_Things to do_
**a.** Reproduce verbatim the portion of the passage on power generation and carbon pricing, starting at "Naturally, these figures" and ending at "cost of power.".
**b.** Write a continuation of the passage on power generation and carbon pricing, picking up after its final sentence.

_Provided text_
┌──

Most of the action takes place between about $15 and $40/ton. At the low end, wind and nuclear become more economic than either pulverized coal or combined cycle, and above $40/ton, the IGCC plant is a better economic choice than pulverized coal. At the far right, a price of $55/ton marks the cross-over between combined cycle and IGCCs, with the latter being the better choice at CO2 prices above that level.
Naturally, these figures are a moving target, as the cost of building and operating plants is in flux. No one has built a new nuclear plant in the United States in decades, nor is the cost for commercial deployment of CCS well known. These results must be tailored to each situation, but represent a conceptually strong way to think about the tradeoffs between the cost of generation, GHG regulations, technology and fuels.
Figure 4 shows the implications of a climate bill similar to the legislation proposed—the Dingell-Boucher discussion draft bill—on the capacity additions and the generation mix between now and 2030.14 The results are dramatic in terms of changes in the future mix of power generation, and this also affects the future cost of power.
One not-often-cited, but key element that affects this mix is the allowed level of CO2 emissions offsets. “Offsets” refers to the ability of those required to reduce their emissions to purchase emissions reduction credits from other, uncapped sources, instead of having to reduce their own emissions, if they can make more cost-effective CO2 reductions. Offsets effectively raise the emissions cap, while reducing emissions in sectors and regions where reductions are not required. The analysis modeled both 11 percent and 22 percent offset scenarios—the 22 percent commensurate with the amount of offsets allowed under Dingell-Boucher over time, and the 11 percent with the exclusion of international offsets. Both Lieberman-Warner and Waxman-Markey allow for greater use of offsets, although they have more stringent emissions limits.15 The higher the allowed level of offsets, the greater the flexibility that generation owners have to meet the required targets. This flexibility means that the new megawatts that need to be built is lower, since more existing coal capacity can continue to operate while its owners purchase lower cost allowances using offsets. Further, a higher level of offsets means that there is less gas generation and renewables than in the more restrictive offsets case, but more than in the business-as-usual (BAU) case. Finally, in both cases, there are no new coal plants built without some form of carbon-capture technology—i.e., the existing pulverized-coal technology is no longer built.

└──

_Given information_
┌──

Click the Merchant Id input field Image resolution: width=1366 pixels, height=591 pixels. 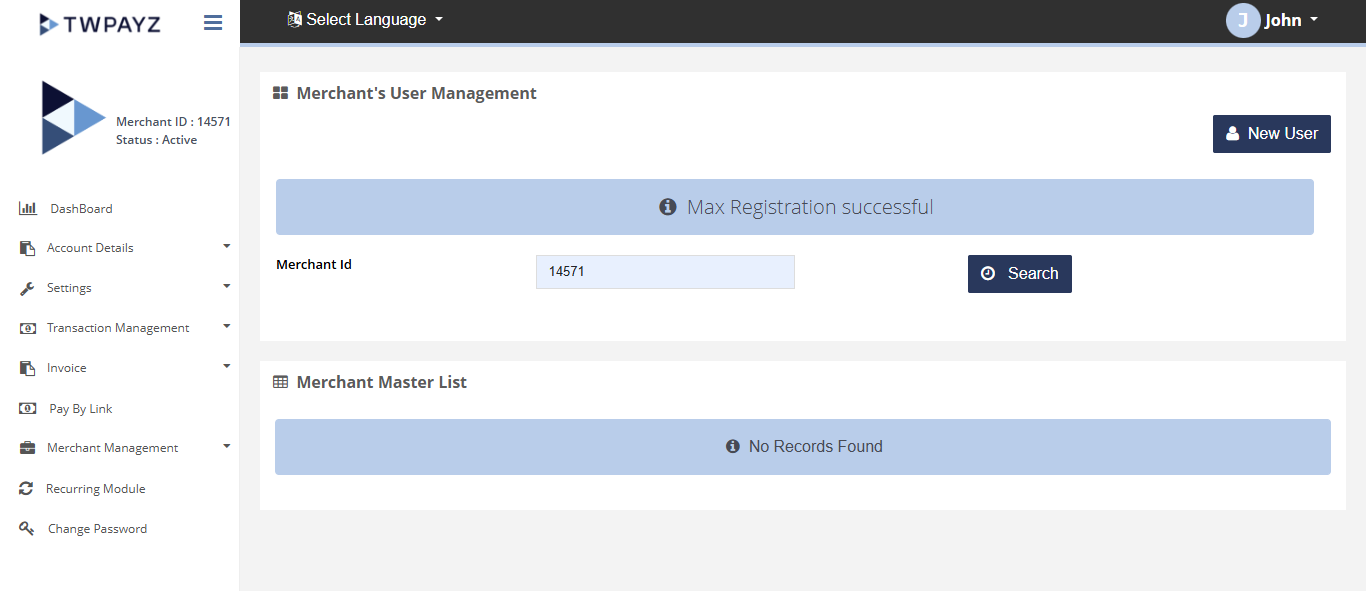point(665,272)
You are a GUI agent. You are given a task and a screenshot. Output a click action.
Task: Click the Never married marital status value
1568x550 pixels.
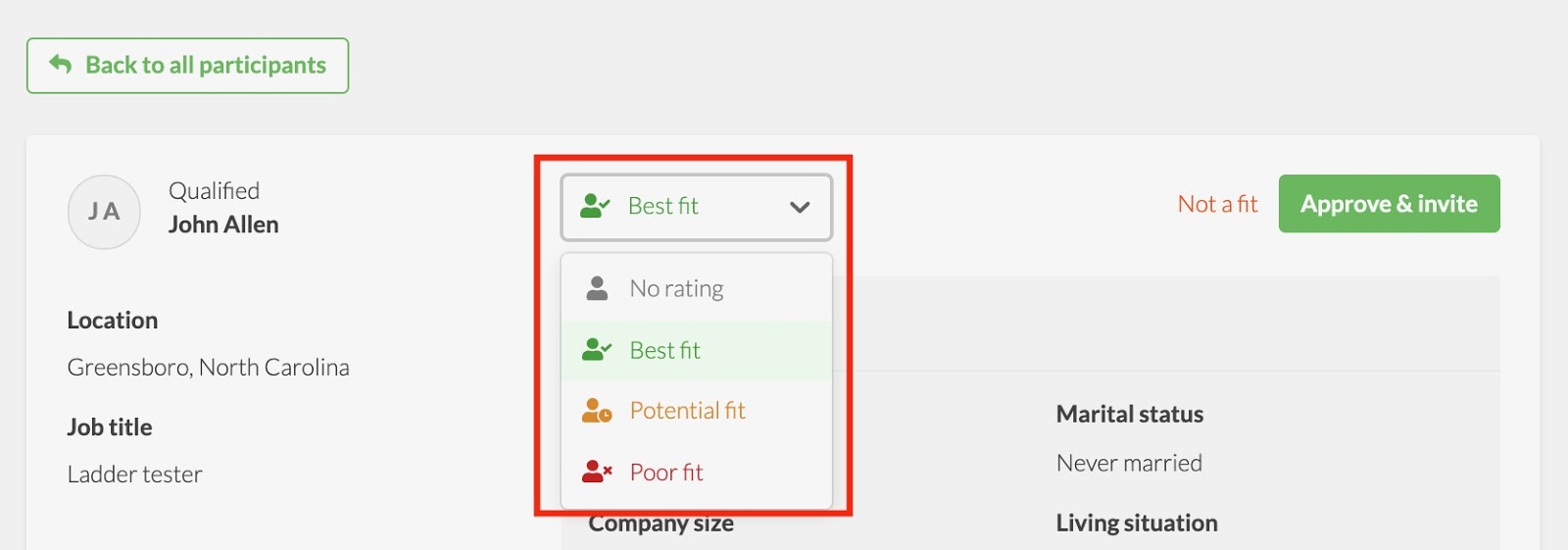click(x=1129, y=463)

└──

_Responses for each task_
**a.**
Naturally, these figures are a moving target, as the cost of building and operating plants is in flux. No one has built a new nuclear plant in the United States in decades, nor is the cost for commercial deployment of CCS well known. These results must be tailored to each situation, but represent a conceptually strong way to think about the tradeoffs between the cost of generation, GHG regulations, technology and fuels.
Figure 4 shows the implications of a climate bill similar to the legislation proposed—the Dingell-Boucher discussion draft bill—on the capacity additions and the generation mix between now and 2030.14 The results are dramatic in terms of changes in the future mix of power generation, and this also affects the future cost of power.

**b.**
This one element of carbon legislation—offsets—would have a major impact on the total amount of new capacity built. At a lower level of offsets, it would lead to more total capacity (about 560 GW by 2030), since utilities and other generators would be compelled to replace aging plants to meet emissions-reduction requirements on their own. With a higher level of offsets, just the opposite would occur, with less total capacity required (about 470 GW by 2030) than in the reference case (about 515 GW). Thus, the swing in capacity built would be almost 10 percent based only on a change in the level of offsets allowed.
The total cost of adding such capacity will make a meaningful difference to consumers. Under the modeled scenarios, the cost of adding new capacity through 2030 would be approximately $1 trillion. Making wise choices about how this capital is spent is crucial for utilities, their ratepayers, regulators and investors. Consumers will feel the difference both in the cost of building and financing the plants, and in the cost of fuel and emissions allowances.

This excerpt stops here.